The conference will open with a seminar outlining the latest in ABS and anti-rollover technology for both truck and trailer. Up next will be a talk on DoT regulations, including vehicle compliance responsibilities and CVSA inspection updates.
Lunch will feature guest speaker Mike Marchese, national fleet manager with Grote Industries, a manufacturer and marketer of vehicle lighting and safety systems.
“He’s going to be talking about what’s new in lighting technology but also new technology in general with an overview of what’s happening in the industry,” Banfield said. “It’s going to be very informative.”
A seminar on shop safety and heath and safety compliance will be followed by the latest on the upcoming fuel and oils for the new 2007 engines. That session, lead by Rob Gardner of Irving Oil, will be followed by a tour of Irving’s refinery in Saint John, which recently received a $1 billion facelift to meet the demands of the new 2007 engines.
After an open visitation and Q&A Tuesday morning, attendees will learn what’s new in transmission technology.

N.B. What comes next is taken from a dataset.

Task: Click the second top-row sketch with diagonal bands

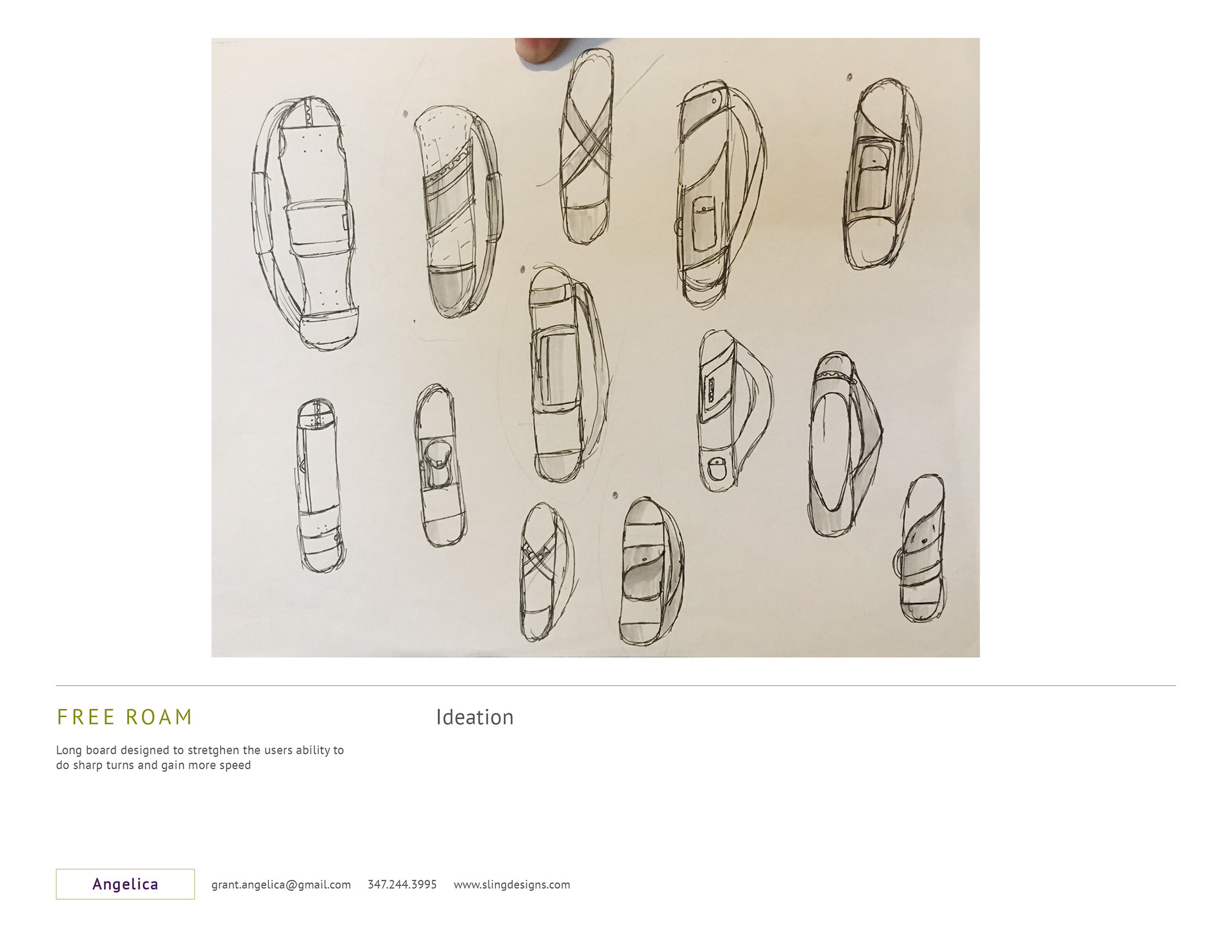Action: [458, 211]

“Most people seem to be going to the automatic technology (though) I haven’t seen a whole lot of it, even though it’s certainly with us now. I know a lot of people aren’t very familiar with it, so the session should be very informative,” Banfield said.

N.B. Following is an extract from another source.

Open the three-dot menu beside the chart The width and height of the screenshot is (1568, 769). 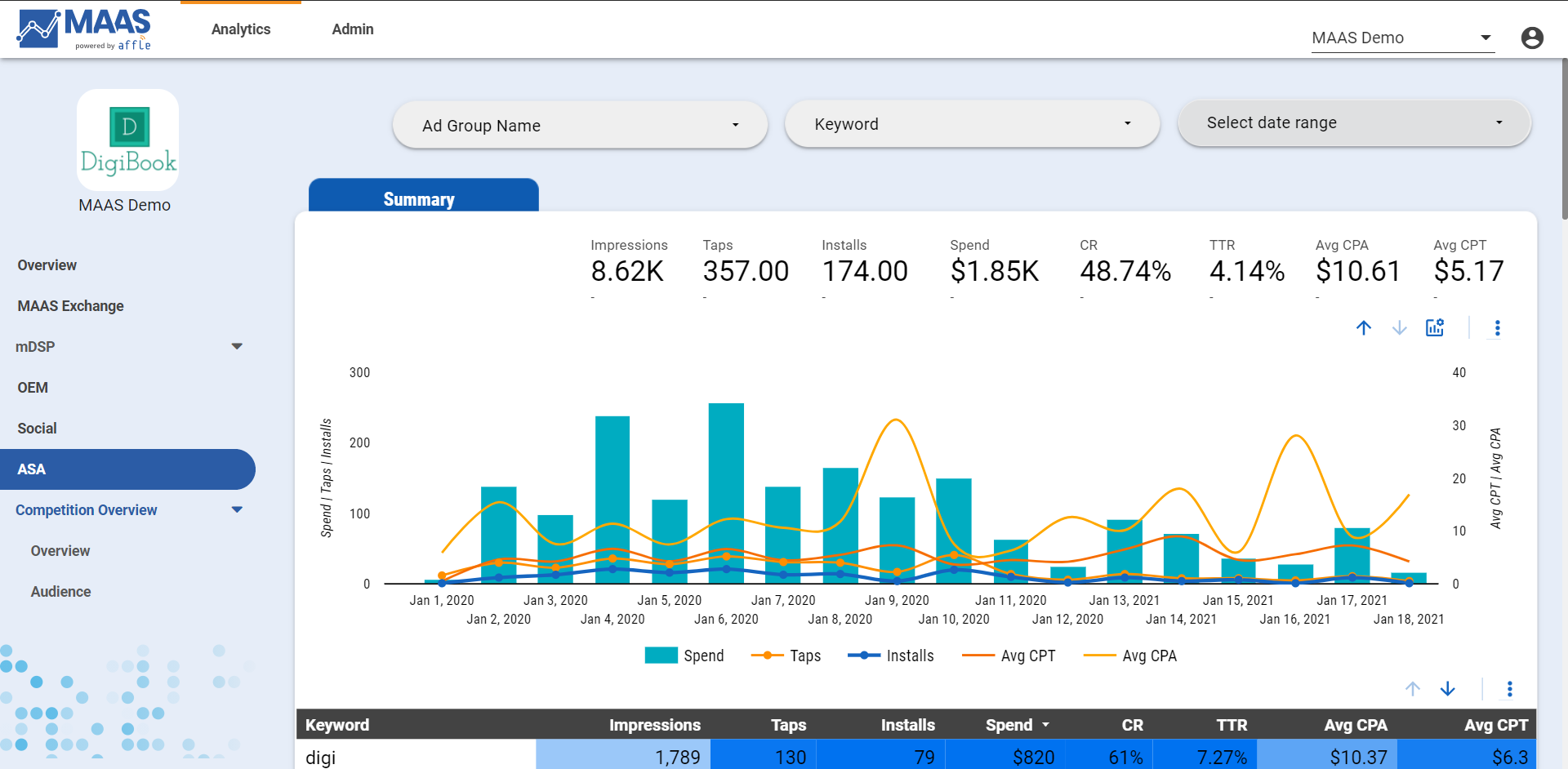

The grand finale at the conference will be the two-hour seminar concerning the future of truck engines, which Banfield said is easily the most important topic at the conference.

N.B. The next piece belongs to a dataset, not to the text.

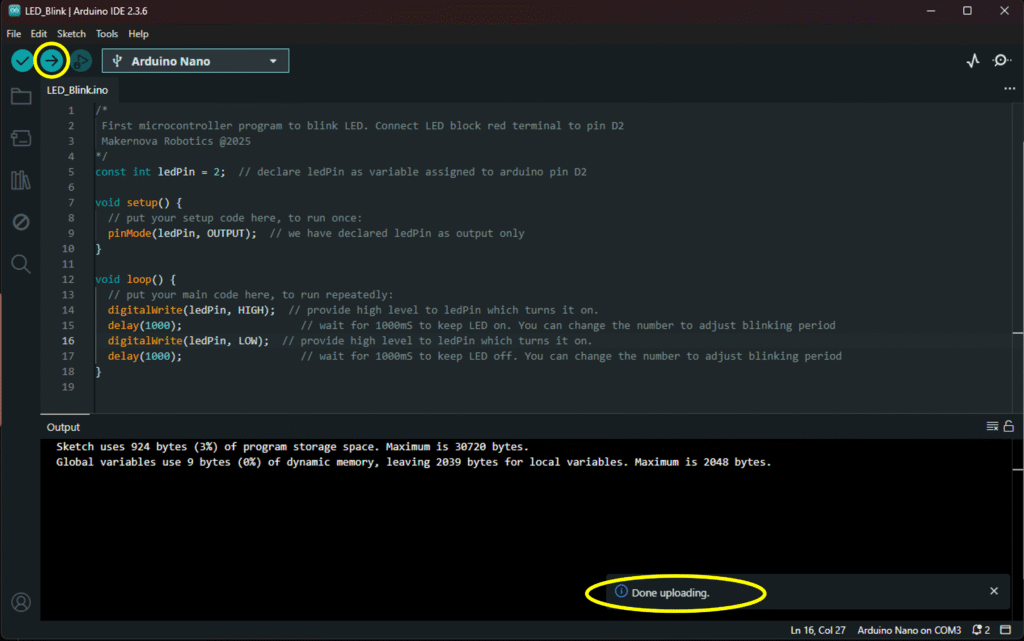Open the Serial Monitor

tap(1001, 61)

“From a customer standpoint, and certainly with these fleet guys, they need to get as much information as they can,” Banfield said. “They have to know what they have to do when they get (the new 2007) trucks in their facilities and they just want to make sure they can get all the information they can to do what they have to do to maintain these fleets.”
The panel representative from almost all the major manufacturers including CAT, Detroit Diesel, Volvo, Cummins and Mack.
But the whole event won’t be spent in seminars. Tuesday evening participants are invited to take part in the dinner and casino event, with casino tables provided by numerous companies including Atlantic CAT, Eaton and Haldex. All attendees will be also entered to win a grand prize draw for a Snap-On tool box valued at $3,200 and a Snap-On tool set valued at $500.
In all Doug Banfield has high expectations for the event and says he hopes the projected crowd of about 200 will find the conference informative and useful.